> [Information shown]
▬▬▬▬▬▬▬▬▬▬

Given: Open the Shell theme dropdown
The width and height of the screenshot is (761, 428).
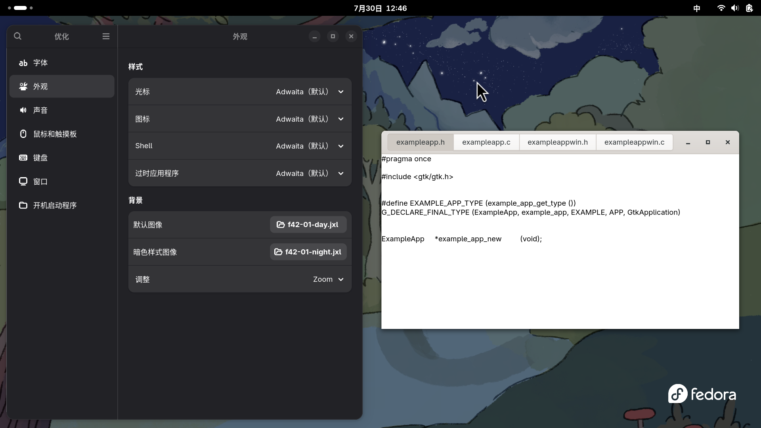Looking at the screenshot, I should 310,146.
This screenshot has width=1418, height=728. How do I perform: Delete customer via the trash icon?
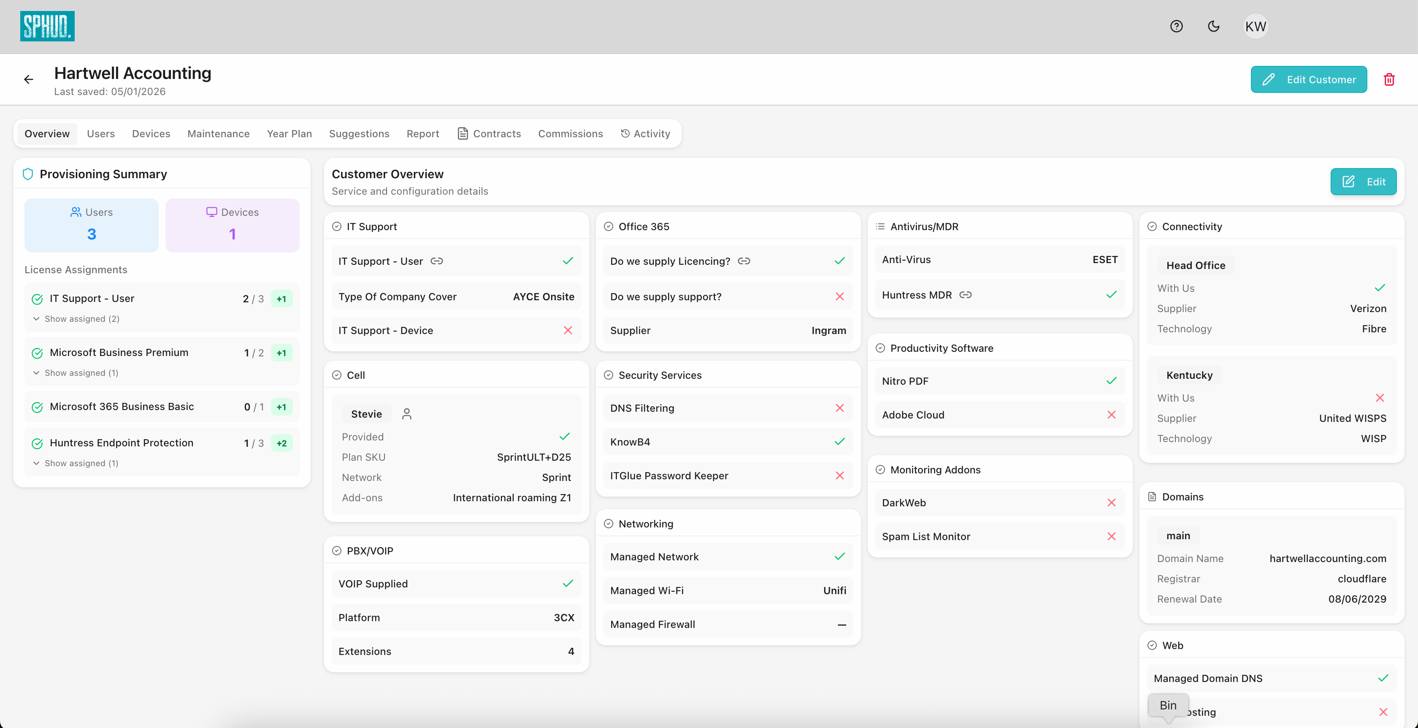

▬▬▬▬▬▬▬▬▬▬

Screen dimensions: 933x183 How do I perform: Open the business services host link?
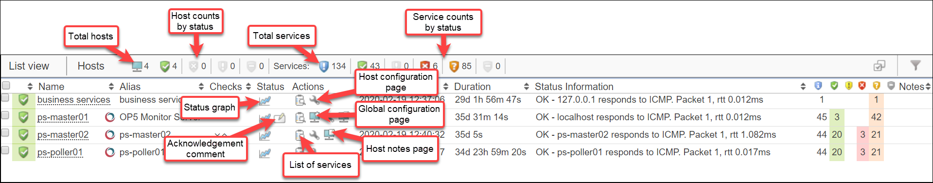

▬▬▬▬▬▬▬▬▬▬

> [Direction] Retype the lines beginning at the line containing "Given: Open the Shell theme dropdown" and ending after the line containing "This screenshot has", leaving out the pictures.

> [The response]
Given: Open the Shell theme dropdown
The width and height of the screenshot is (761, 428).
Looking at the screenshot, I should 310,146.
This screenshot has width=1418, height=728. How do I perform: Delete customer via the trash icon?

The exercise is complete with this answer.